Т. с. имеет важнейшее методологическое значение, так как в нем впервые дано целостное изложение психоаналитического метода. Почему именно толкование снов стало краеугольным камнем психоанализа, царской дорогой в бессознательное? Дело в том, что анализ сновидений в определенном смысле представляет меньше трудностей, чем работа с историческим (биографическим) материалом. Рассказывая сон психоаналитику, пациент испытывает меньшее сопротивление, чем в том случае, когда он рассказывает подробности своей интимной жизни
478
Важно также, что при анализе сновидения в меньшей степени встает вопрос о трансфере, хотя, конечно, встает, когда, например, человек видит во сне аналитика и свои отношения с ним. Но тем не менее в наибольшей степени именно благодаря толкованию сновидений возможен вообще самоанализ. А ведь написанию Т. с. предшествовал трехлетний период самоанализа, которой был стимулирован смертью отца Фрейда. Сновидение более отчуждено от сознания человека, чем его личные воспоминания. Оно представляет собой текст. Текст взывает к своему пониманию и, стало быть, истолкованию.
Тысячелетние традиции толкования Библии, талмудическая традиция — все это также имело значение. Фрейд был евреем, для него эта традиция была не пустой звук.
В Т. с. Фрейд формулирует ряд важнейших правил толкования сновидений.
Первое правило. Нет ничего случайного. Как сновидение запомнилось, как рассказано — это и есть материал. Второе правило. Чтобы истолковать сон, надо сначала спросить человека в лоб, что он думает, что это такое, о чем его сон. Очень часто он может сразу истолковать свой сон. Только если он этого не сделает, можно переходить к свободным ассоциациям. Если сон длинный, то нужно его разбить на части. Надо различать пред-сознательные ассоциации, связанные с впечатлениями предшествующего дня (так называемые дневные остатки) и бессознательные воспоминания, связанные с травматическим материалом раннего детства.
Желание спать является чрезвычайно фундаментальным. Засыпая, человек как бы умирает, чтобы снова родиться (ср. влечение к смерти). Умирая, он как будто снова возвращается в утробу матери (ср.травма рождения). В состоянии сна оживают бессознательные влечения и желания. Если за ними не следить, они могут разбудить спящего. Сновидение осуществляет эту слежку. В этом смысле сновидение — хранитель физиологического сна. Медиатор между состоянием сна и состоянием бодрствования. Поэтому эти бессознательные влечения и желания сон пропускает не целиком, а проводит их через цензуру сновидения и поэтому в явное, манифестное сновидение попадет далеко не все.
Фрейд постулировал наличие скрытого, латентного сновиде-
479
ния, содержание которого проясняется при помощи двух процедур: анализа свободных ассоциаций, которые совершенно произвольны, и анализа символики, которая достаточно постоянна.

Задание:
Процитируйте из фрагмента о толковании сновидений отрывок от слов «Тысячелетние традиции толкования» до слов «не пустой звук.».

Фрагменты материала:
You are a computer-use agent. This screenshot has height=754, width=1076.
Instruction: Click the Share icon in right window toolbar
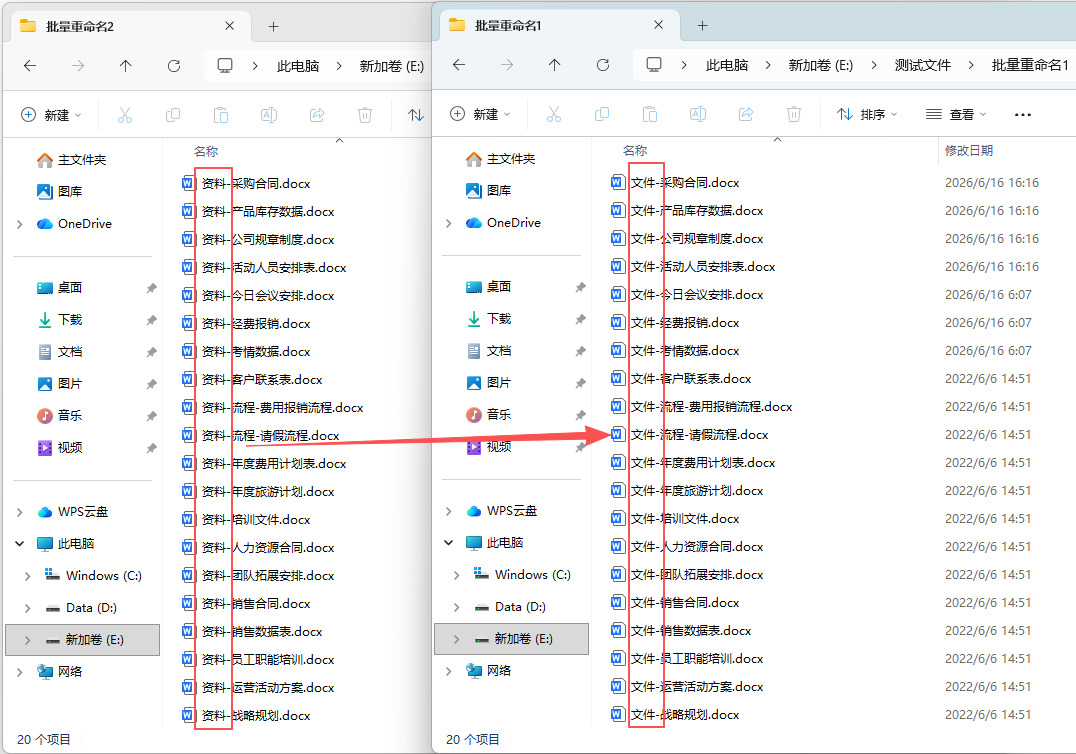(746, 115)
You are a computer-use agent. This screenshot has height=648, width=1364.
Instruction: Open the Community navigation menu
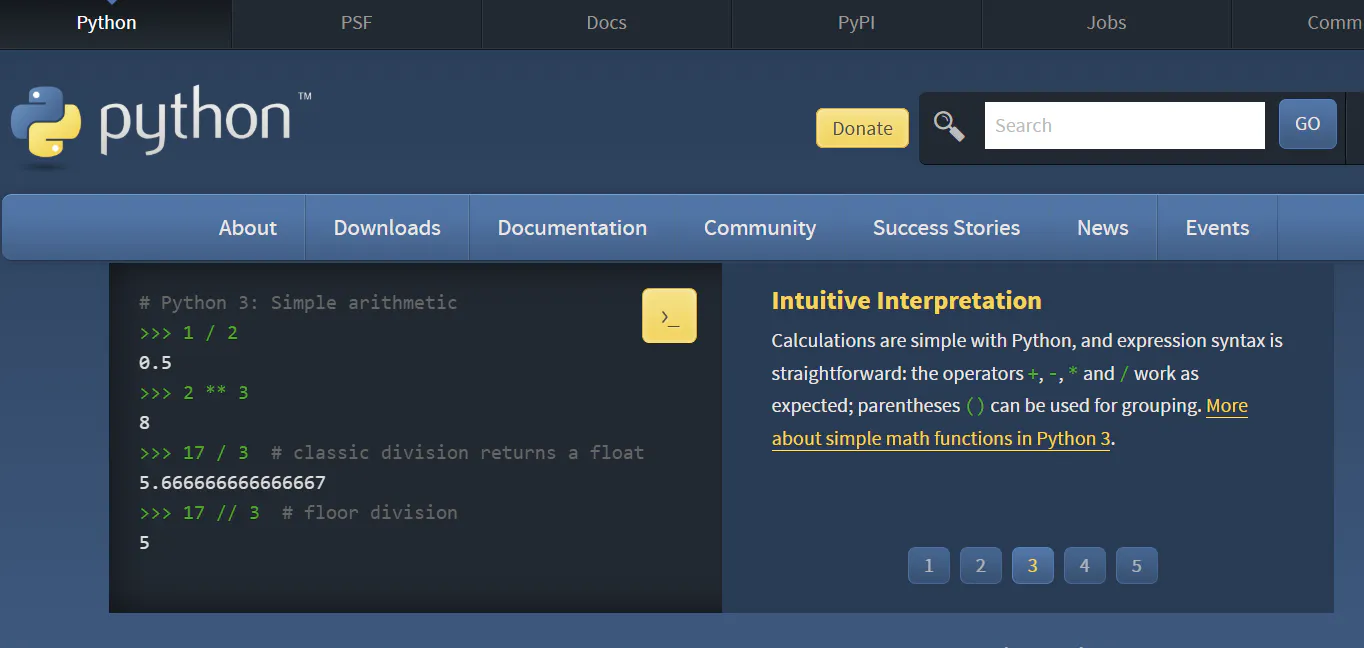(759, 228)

Результат:
Тысячелетние традиции толкования Библии, талмудическая традиция — все это также имело значение. Фрейд был евреем, для него эта традиция была не пустой звук.